For Mother’s Day this year, the daughters and I bought my spouse an iPod Touch. We got a nice laser inscription on the back, something that made her misty eyed. This was a carefully considered purchase; if I’ve learned anything about tech over the past decade, it’s that you have to match the right device to the right person.
In my spouse’s case, this meant finding something that could handle her contacts and appointments and allow her to play games. That’s what she’d used PDAs for in the past. I also decided it was high time to add a music player to that mix. While she already owned an mp3 player, like most such devices, it simply wasn’t user friendly. Frankly, an iPod is the only portable music player I’ve seen that normal people can actually sync with their computer. My spouse is certainly computer literate—using many different types of software on both Windows and Mac machines—but when it came to her mp3 player, she had to rely on our at-home daughter to transfer files. I knew a Touch would solve that problem.

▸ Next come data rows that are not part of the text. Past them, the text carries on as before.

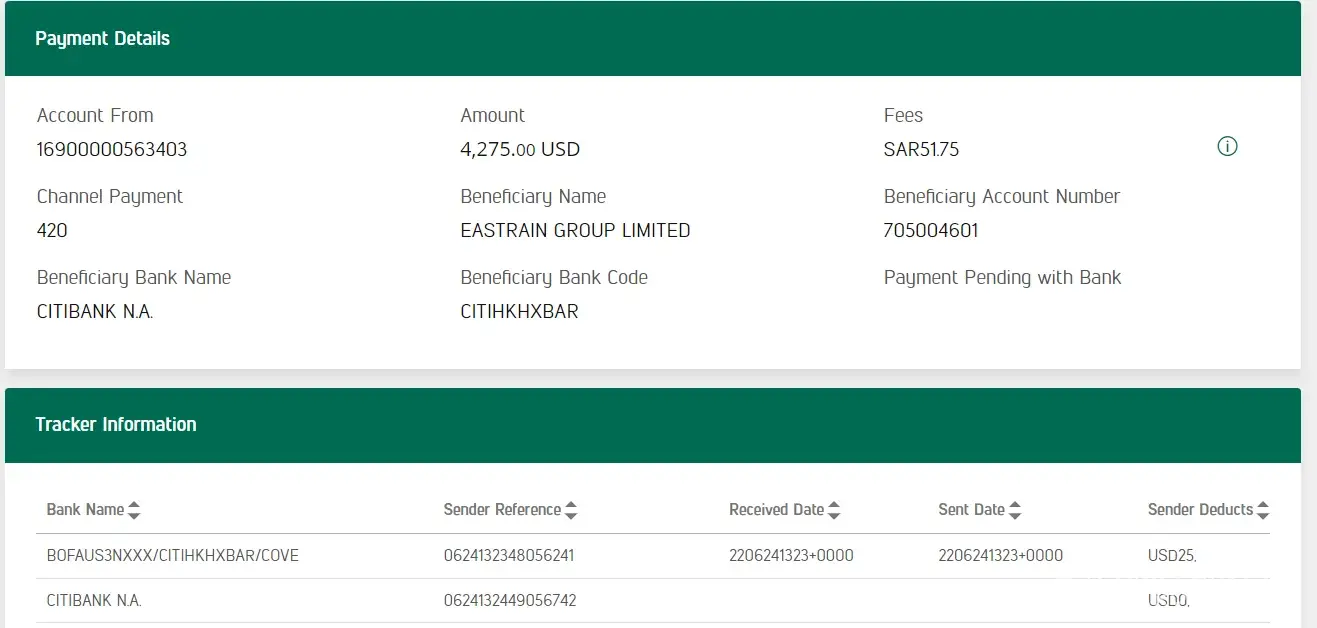Image resolution: width=1317 pixels, height=628 pixels.
Task: Sort using Sender Deducts arrow icon
Action: (x=1263, y=510)
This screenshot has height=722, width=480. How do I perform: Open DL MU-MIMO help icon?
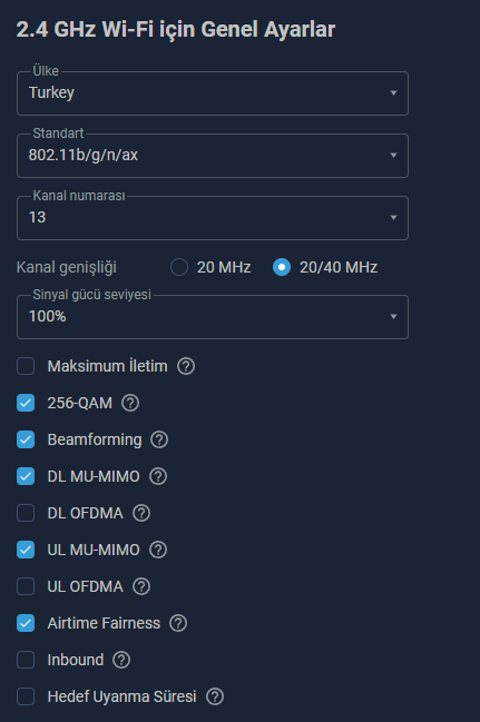click(x=158, y=477)

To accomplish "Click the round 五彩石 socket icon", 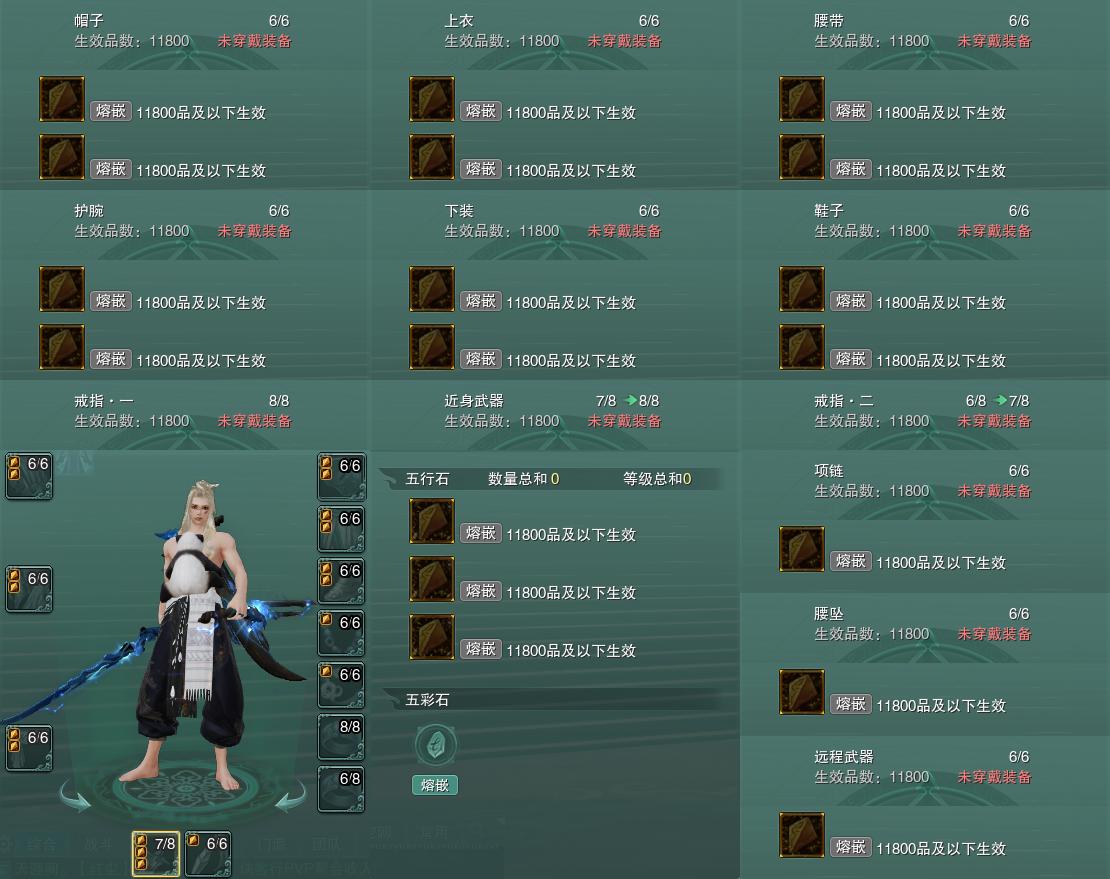I will tap(435, 745).
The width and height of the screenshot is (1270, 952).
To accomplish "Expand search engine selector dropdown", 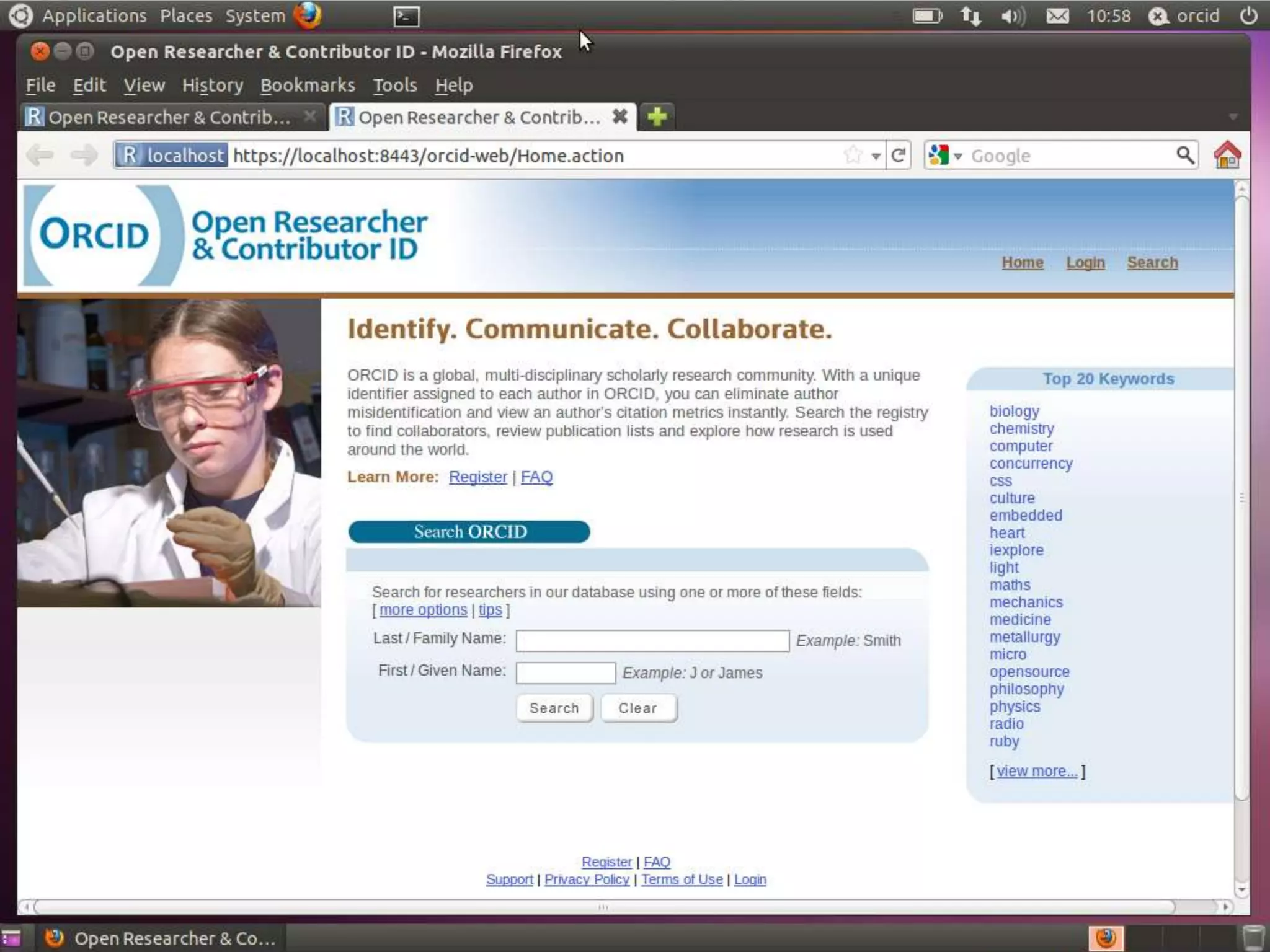I will [957, 156].
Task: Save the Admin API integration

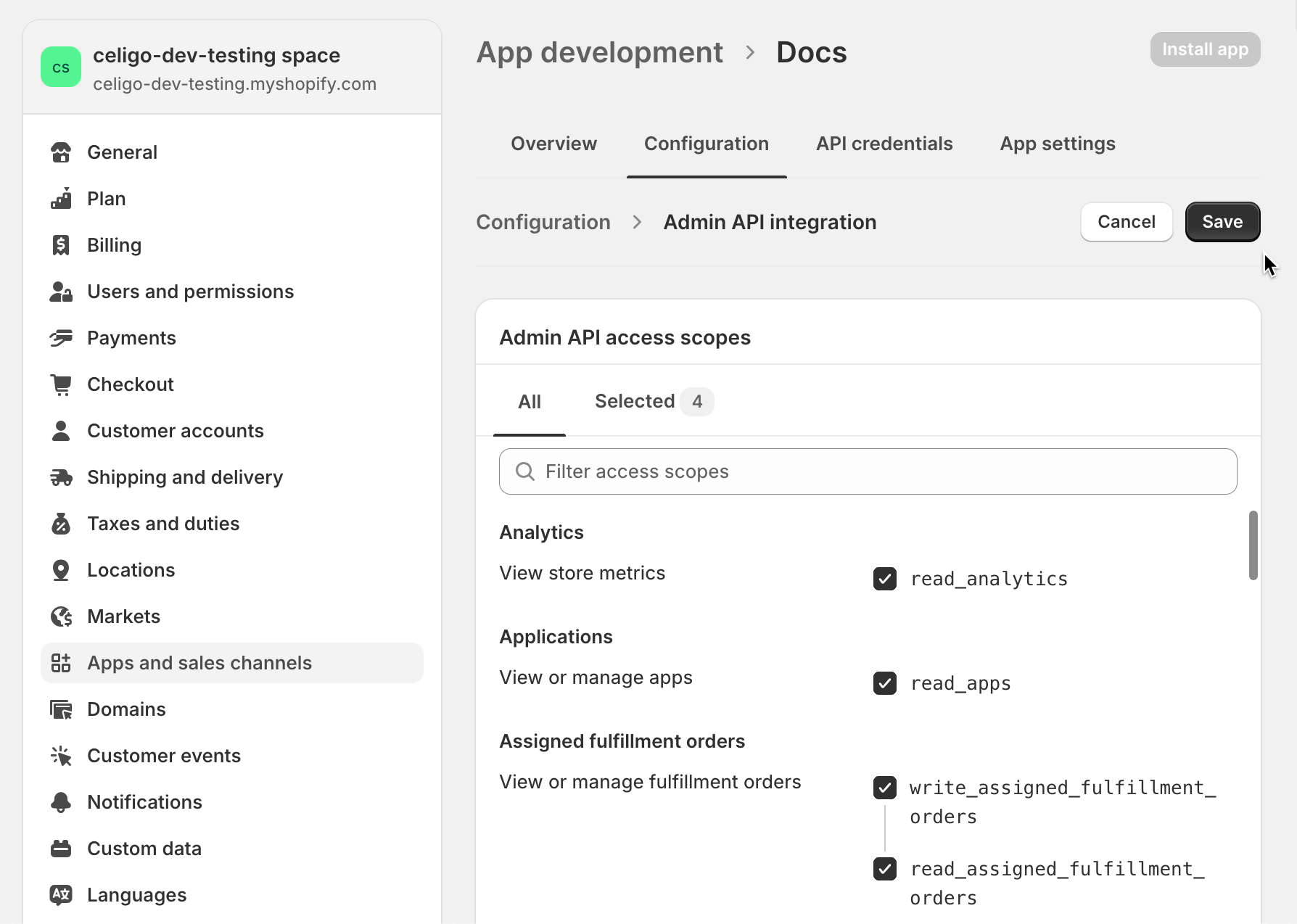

Actually, it turned out to be a better purchase than I could have imagined. The pleasure on her face the first time she synced her music was alone worth it. And the games! She immediately discovered wonderful little apps to fill free moments at lunch, the doctor’s office, or even in her recliner of an evening. She quickly learned to connect her Touch to wireless networks for Web browsing. The machine is, for her, a perfect mix of entertainment and usefulness.
It didn’t take me long to become jealous. Her Safari can handle Web sites that my beloved iPAQ 111‘s IE can’t (like our online banking interface). She has apps available—like Stanza and Vampire: Bloodlines—that aren’t made for Win Mobile. When she turns her machine horizontal, its motion sensor automatically adjusts the screen, displaying album covers in iTunes, for example. She has a fishing game that requires a casting motion, and then on-screen reeling once there’s a strike. To enlarge a Web page, she can spread two fingers across the screen, or pinch them to reduce it again. The Touch is just wicked cool!
I began considering a switch myself. I’d need a word-processor, however. A little research suggested there might be apps to do the trick. (Writing poetry doesn’t require as robust a program as a novel does.) The one thing missing from the Touch is a microphone for voice memos. I often compose lines this way while driving; and a microphone would also allow Skype use via WiFi at home and work. (There’s a Skype app for the Touch.) Recently, I’d picked up a Lubix bluetooth earphone set with a built-in mic; it worked great on my iPaq; maybe it, and my Stowaway Bluetooth Keyboard, could be connected to a Touch. Apple had just announced an OS upgrade that added bluetooth! I could introduce my spouse to the freedom of wireless earphones (you have to try them, to understand the pleasure of losing that tether) and set her up with Skype, and maybe segue to a Touch myself.
Let’s talk about that OS upgrade for a second. This was my first hint of irritation. The original OS was designed to disable the bluetooth chip built into the Touch. For $10, you could now purchase a new OS to unlock that chip.
Who sells you a car and says, “We’ve disabled the trunk—it doesn’t open—but for an additional fee, we’ll unlock it for you”? Apple. That’s who.
But what the hey. It’s only $10, right? And if it made my spouse happy, it’d be worth it.
Not so fast. We tried out the new OS and my Lubix earphones last night, to discover a second frustrating surprise. Sure, the Touch picks up the earphones just fine now. But not their built-in mic. Turns out the OS upgrade doesn’t support any bluetooth mic input. So if you want to voice record, or Skype call, you gotta jack in.
Stated so simply, that may not sound like much to gripe about. But this is an iPod, remember. I’ve been gushing over how user friendly it is, how beautiful and ergonomic and all. Then I hit this wall. It’s a wall I often forget about with Apple products. Seduced by their appeal to the common person, I forget that beyond their initial priceyness, they often want to charge you something more for what would seem to be a basic feature.
More importantly, I forget that Apple’s pretty, pretty toys too often fall just this short of helping me with serious business. I so want to love them, but I need a more mature relationship, something that can do more than sing.